Is Prostate Cancer Screening Still Necessary?
The current test for prostate cancer continues to spark debate. In part 1 of WebMD's 2-part series, there's important prostate cancer information that men should have.
Understanding Prostate Cancer and the PSA Exam
The prostate gland is a small walnut-sized organ that sits in a man's pelvis, right behind the pubic bone. The bladder lies just on top; the rectum, just below. The urethra, the tube that carries urine out of the body, runs through the prostate gland, and on either side is a network of nerves that help control sexual function.
The role of the prostate is to produce a substance that mixes with sperm to create semen. Prostate cells also secrete a number of proteins, including prostate specific antigen, or PSA.
"It's important to note that both normal prostate cells and malignant prostate cells produce PSA," says Chinnaiyan.
So how does the PSA relate to prostate cancer?
Experts say a small amount of PSA is always leaked into the bloodstream. Just how much is found in the blood is then used to determine the risk of prostate cancer.

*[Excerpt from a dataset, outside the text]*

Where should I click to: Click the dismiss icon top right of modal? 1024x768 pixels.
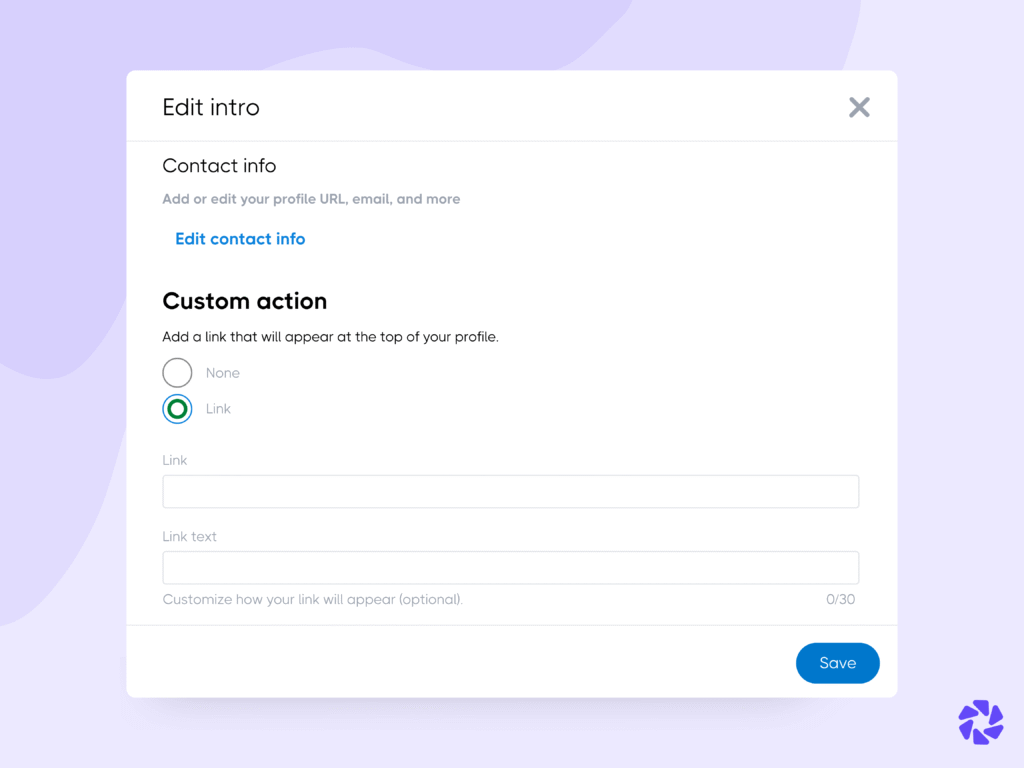click(x=859, y=107)
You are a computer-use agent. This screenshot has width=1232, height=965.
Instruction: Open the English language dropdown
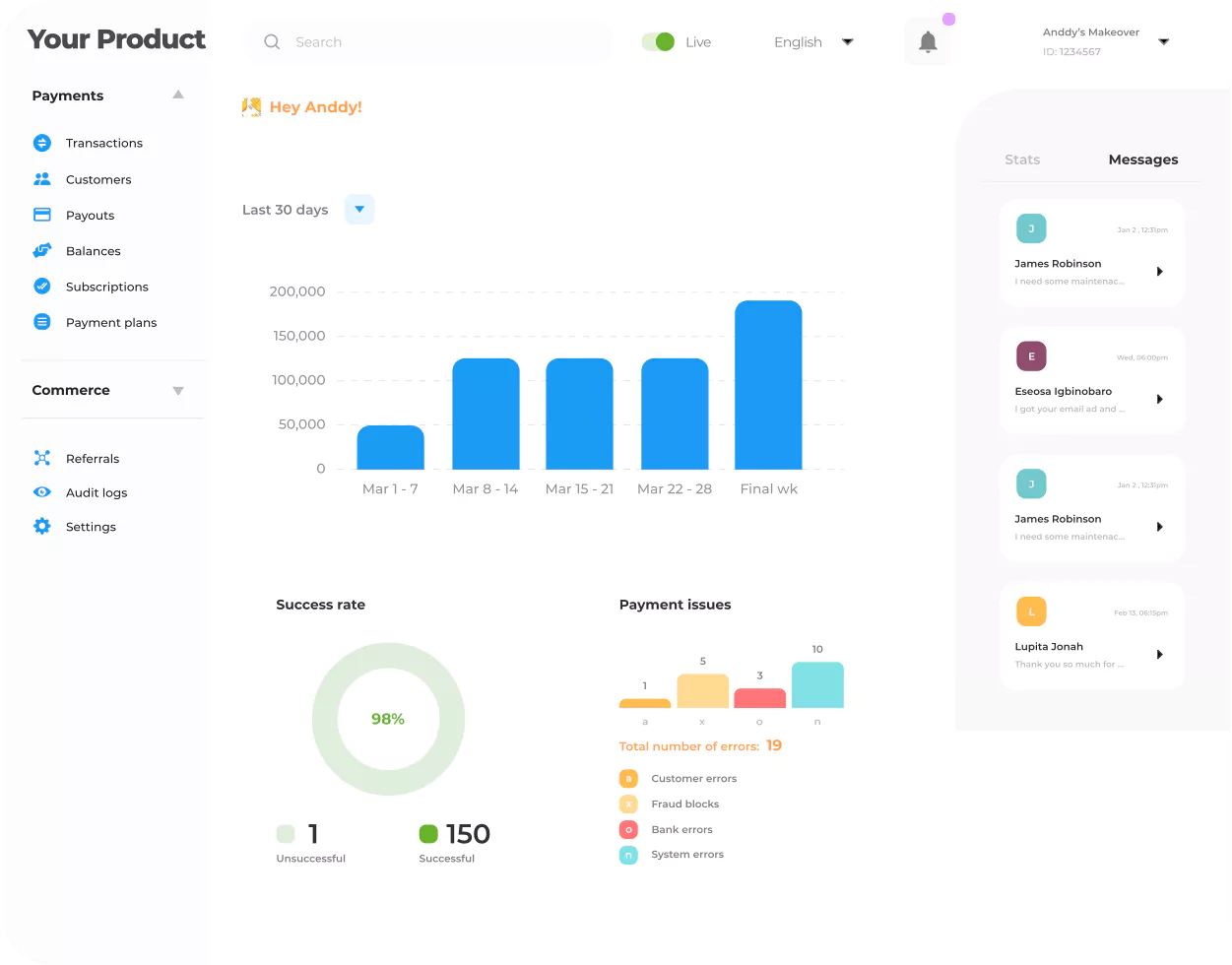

While it seems like a straightforward association, it's not. The reason: According to urologist Simon Hall, MD, there are some men with a very aggressive prostate cancer whose PSA levels are normal. Likewise, there are men whose PSA levels are soaring but who are cancer-free. And right now, no one is sure why.
Still, he tells WebMD, "It's important for men to understand that the PSA does not diagnose cancer; it helps to create a risk profile. It only tells you if your risk is increased," says Hall, chairman of the department of urology at the Mount Sinai School of Medicine in New York City. And, he says, when interpreted properly, it can do just that.
To help further define those risks, doctors frequently perform a second exam known as the DRE or digital rectal exam. In this test the doctor manually examines the prostate through the rectum, checking for shape, symmetry, hardness, and size.
The Prostate Cancer Biopsy: Your Ultimate Diagnostic
Depending on the findings of both the DRE and PSA screenings, the final diagnostic step is frequently a biopsy or sampling of the cells inside the prostate. In this procedure, Lepor says, 12 to 14 cores [cell samples] are removed and tested for the presence of cancer cells and their type, size, and aggressiveness (how fast they are growing).